Quality rule templates

Rule Type Rule Template
Table Rule Number of Rows in a Table. The Number is a Fixed Value: This template checks whether the number of rows in a table is as expected. For example, you can specify that the number of rows in a table must be less than 100,000.
Column Rule
  • Maximum Value in a Column: This template checks whether the maximum value of a column is as expected. For example, you can specify that the maximum value of the primary key in a table cannot exceed 2147483647, which is the result of 2³¹ minus 1.
  • Minimum Value in a Column: This template checks whether the minimum value of a column is as expected. For example, you can specify that the minimum value of a column in a table cannot be less than 3.
  • Number of Strings That Match the Expression Containing Wildcards. The Number is a Fixed Value: This template checks whether the number of column values that meet the specified format requirements is as expected. For example, you can specify that the number of values that start with a in a column must be less than 10.
  • Number of Strings that Match the Regular Expression. The Number is a Fixed Value: This template checks whether the number of column values that match the specified regular expression is as expected. For example, you can specify that the number of values that match the regular expression in a column must be greater than 100.
  • Number of Null Values in a Column. The Number is a Fixed Value: This template checks whether the number of null values in a column is as expected. For example, you can specify that the number of null values in a column must be less than or equal to zero.

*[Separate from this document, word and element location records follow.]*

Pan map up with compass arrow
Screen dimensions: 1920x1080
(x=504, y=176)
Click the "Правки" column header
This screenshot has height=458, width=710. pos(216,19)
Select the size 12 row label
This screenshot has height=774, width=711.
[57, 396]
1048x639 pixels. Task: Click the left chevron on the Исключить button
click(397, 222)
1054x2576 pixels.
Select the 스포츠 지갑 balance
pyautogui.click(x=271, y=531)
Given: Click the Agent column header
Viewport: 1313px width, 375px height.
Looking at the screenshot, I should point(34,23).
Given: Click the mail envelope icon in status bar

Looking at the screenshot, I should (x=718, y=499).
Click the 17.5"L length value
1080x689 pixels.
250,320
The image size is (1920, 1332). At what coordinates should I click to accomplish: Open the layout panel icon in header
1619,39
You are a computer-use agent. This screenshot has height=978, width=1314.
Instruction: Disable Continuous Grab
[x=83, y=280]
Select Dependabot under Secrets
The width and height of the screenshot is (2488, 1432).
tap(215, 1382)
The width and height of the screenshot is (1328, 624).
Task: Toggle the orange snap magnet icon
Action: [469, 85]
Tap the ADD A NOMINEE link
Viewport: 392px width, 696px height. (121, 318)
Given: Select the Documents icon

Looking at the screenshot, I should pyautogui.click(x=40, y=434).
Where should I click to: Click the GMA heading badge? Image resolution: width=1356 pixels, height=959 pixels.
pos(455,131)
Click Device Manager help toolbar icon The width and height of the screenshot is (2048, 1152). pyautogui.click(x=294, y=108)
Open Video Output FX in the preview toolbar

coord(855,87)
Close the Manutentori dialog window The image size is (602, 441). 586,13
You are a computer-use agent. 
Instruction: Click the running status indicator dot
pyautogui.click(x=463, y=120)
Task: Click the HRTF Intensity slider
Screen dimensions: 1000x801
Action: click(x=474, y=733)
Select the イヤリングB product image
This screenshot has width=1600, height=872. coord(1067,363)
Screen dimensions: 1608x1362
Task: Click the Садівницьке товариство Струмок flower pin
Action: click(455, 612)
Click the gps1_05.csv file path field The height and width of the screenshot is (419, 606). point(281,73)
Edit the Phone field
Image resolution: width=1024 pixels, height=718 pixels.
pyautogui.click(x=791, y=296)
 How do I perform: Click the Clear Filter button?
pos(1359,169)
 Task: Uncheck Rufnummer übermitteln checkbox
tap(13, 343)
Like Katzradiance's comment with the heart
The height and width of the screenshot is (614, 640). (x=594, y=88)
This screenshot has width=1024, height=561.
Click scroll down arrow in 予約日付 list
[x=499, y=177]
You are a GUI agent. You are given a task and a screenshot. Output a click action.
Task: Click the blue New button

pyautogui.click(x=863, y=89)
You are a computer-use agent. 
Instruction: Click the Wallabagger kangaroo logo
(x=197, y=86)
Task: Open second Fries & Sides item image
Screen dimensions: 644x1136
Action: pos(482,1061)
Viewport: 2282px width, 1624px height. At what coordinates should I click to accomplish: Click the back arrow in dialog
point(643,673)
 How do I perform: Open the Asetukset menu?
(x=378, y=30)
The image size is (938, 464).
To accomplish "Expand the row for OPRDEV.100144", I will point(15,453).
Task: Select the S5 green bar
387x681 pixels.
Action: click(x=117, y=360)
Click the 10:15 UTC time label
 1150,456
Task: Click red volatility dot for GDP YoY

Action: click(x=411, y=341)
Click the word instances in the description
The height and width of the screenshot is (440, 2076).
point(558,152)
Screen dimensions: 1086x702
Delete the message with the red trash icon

  • Number of Unique Values in a Column. The Number is a Fixed Value: This template checks whether the number of unique values in a column is as expected. For example, you can specify that the number of unique values in a column must be greater than or equal to 100. This ensures that at least 100 different values exist in the column.
  • Number of Duplicate Values in a Column. The Number is a Fixed Value: This template checks whether the number of duplicate values in a column is as expected. For example, you can specify that the number of duplicate values in a column must be less than 100. This ensures that the number of duplicate values in the column does not exceed 100.